JOB ITEM = Give the stretch of the entries from the line containing "This screenshot has height=2576, width=1027." through the end of the entries as a JSON list of strings, one string per line, with blank lines left out. Leave the pictures out of your answer.

[Screenshot grounding data]
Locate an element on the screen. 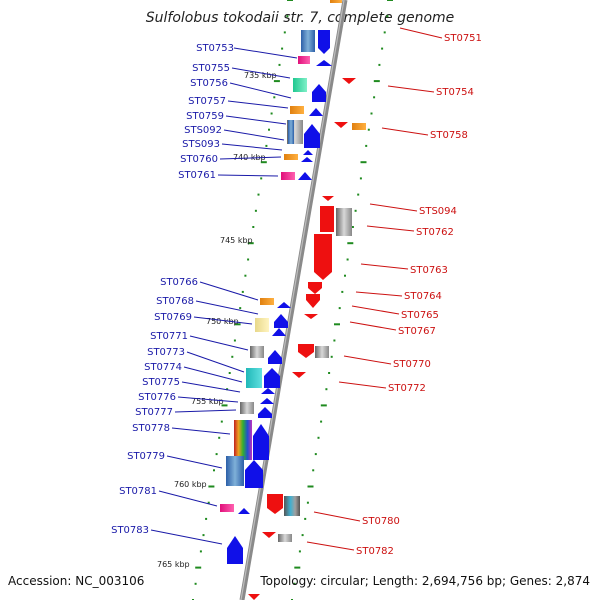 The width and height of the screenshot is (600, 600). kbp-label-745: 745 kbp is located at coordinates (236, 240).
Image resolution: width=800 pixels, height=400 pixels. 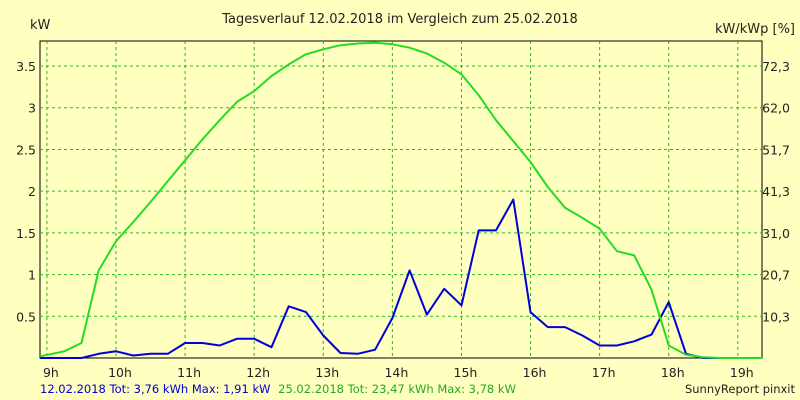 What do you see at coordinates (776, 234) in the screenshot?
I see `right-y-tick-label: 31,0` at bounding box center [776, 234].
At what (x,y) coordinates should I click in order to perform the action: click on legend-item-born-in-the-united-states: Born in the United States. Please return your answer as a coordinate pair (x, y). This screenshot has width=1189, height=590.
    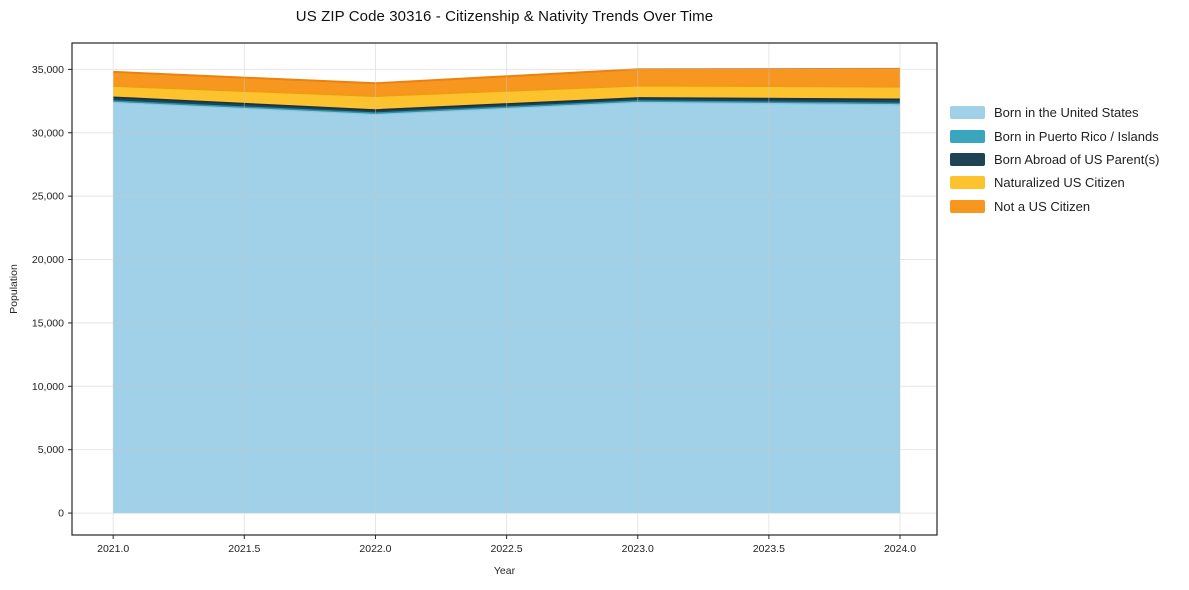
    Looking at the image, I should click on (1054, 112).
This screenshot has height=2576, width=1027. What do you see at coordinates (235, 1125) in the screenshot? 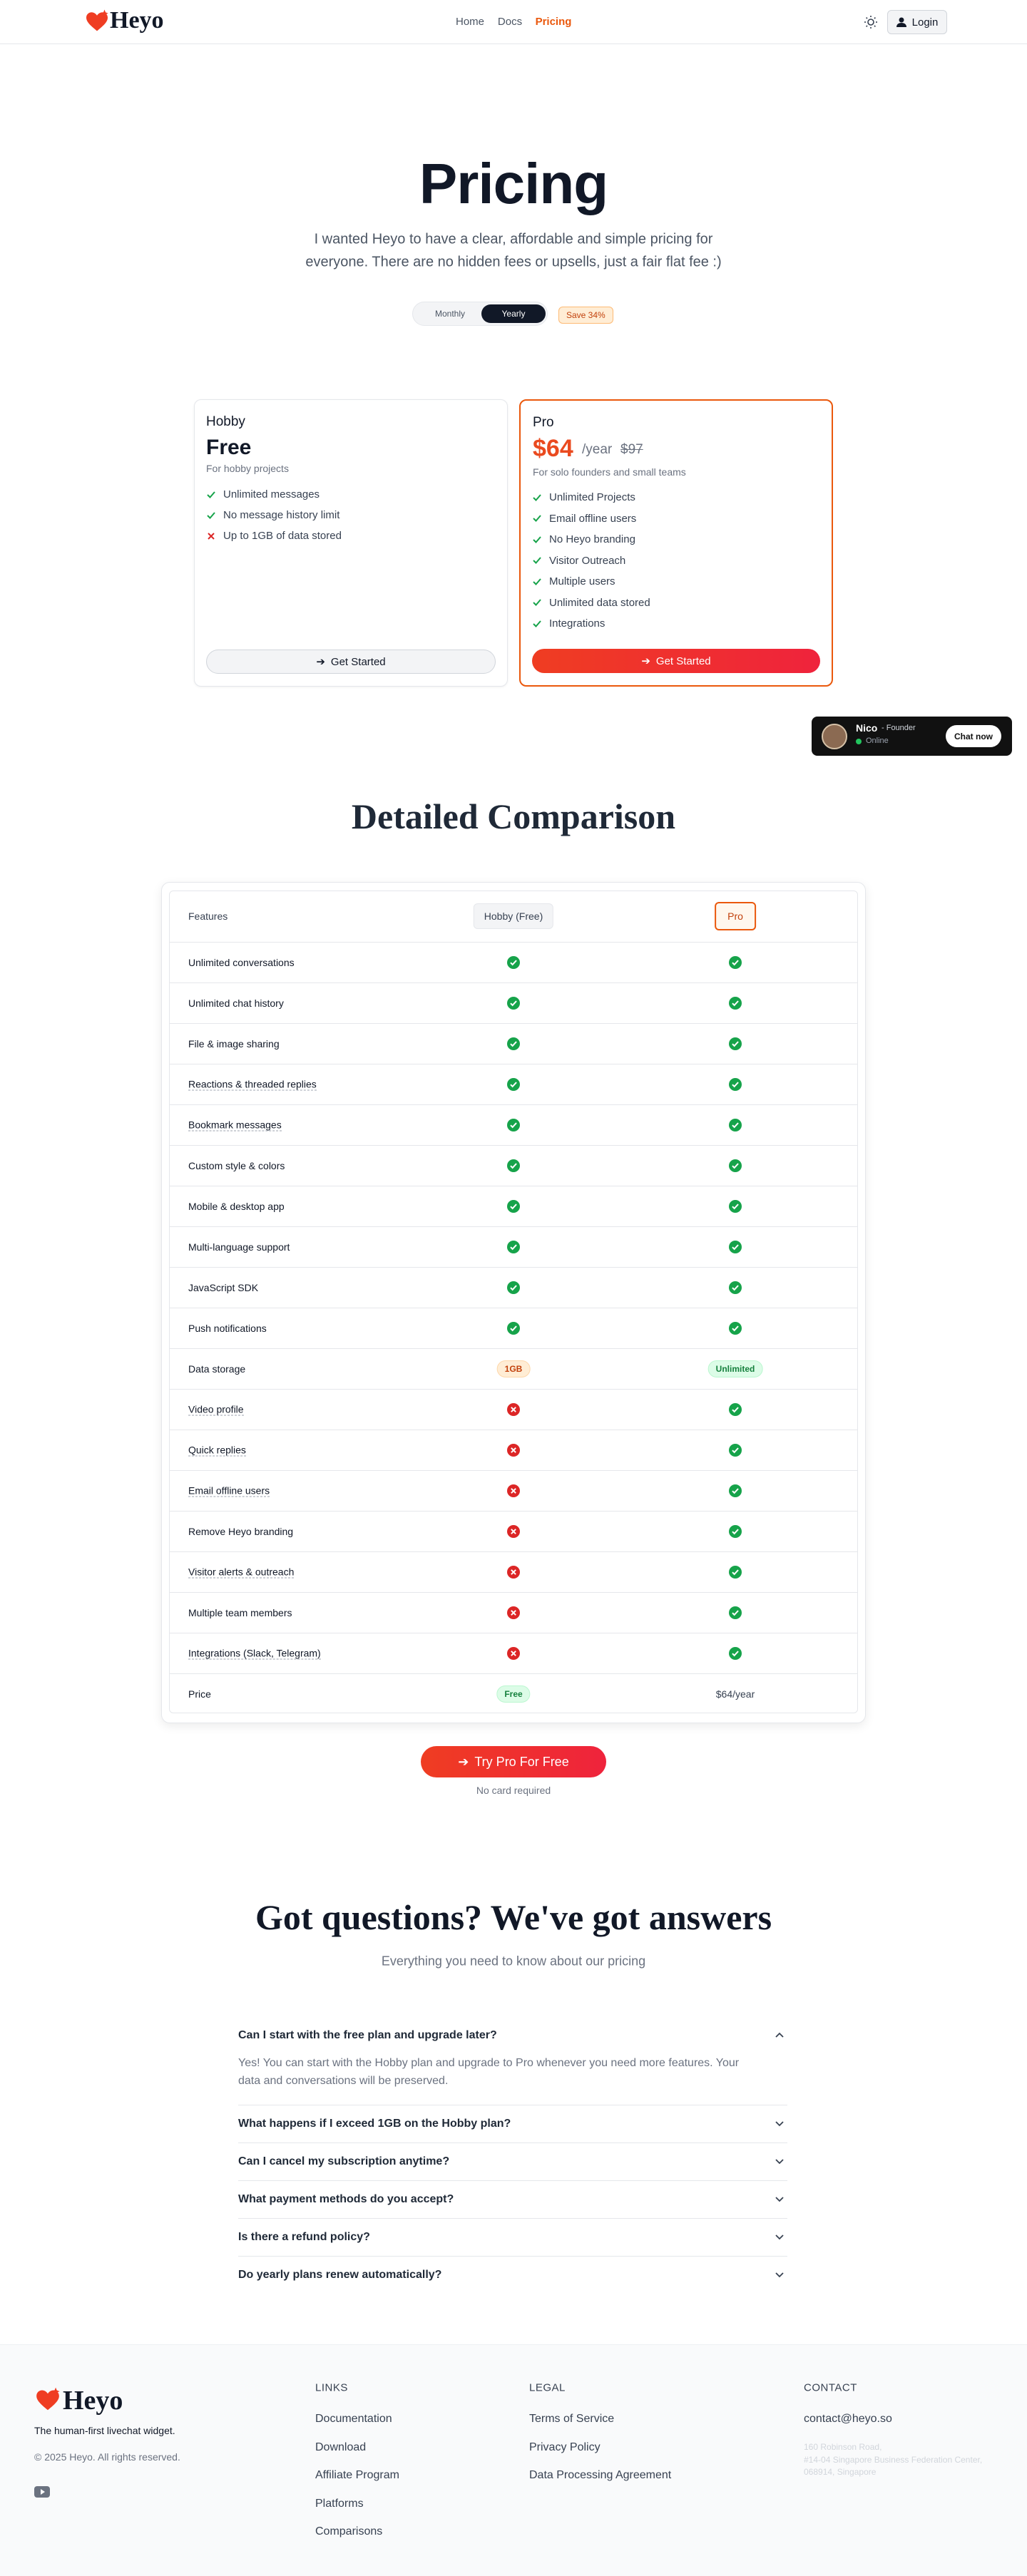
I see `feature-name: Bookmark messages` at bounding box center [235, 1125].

OUTPUT BELOW =
[
  "This screenshot has height=2576, width=1027. What do you see at coordinates (235, 1125) in the screenshot? ",
  "I see `feature-name: Bookmark messages` at bounding box center [235, 1125]."
]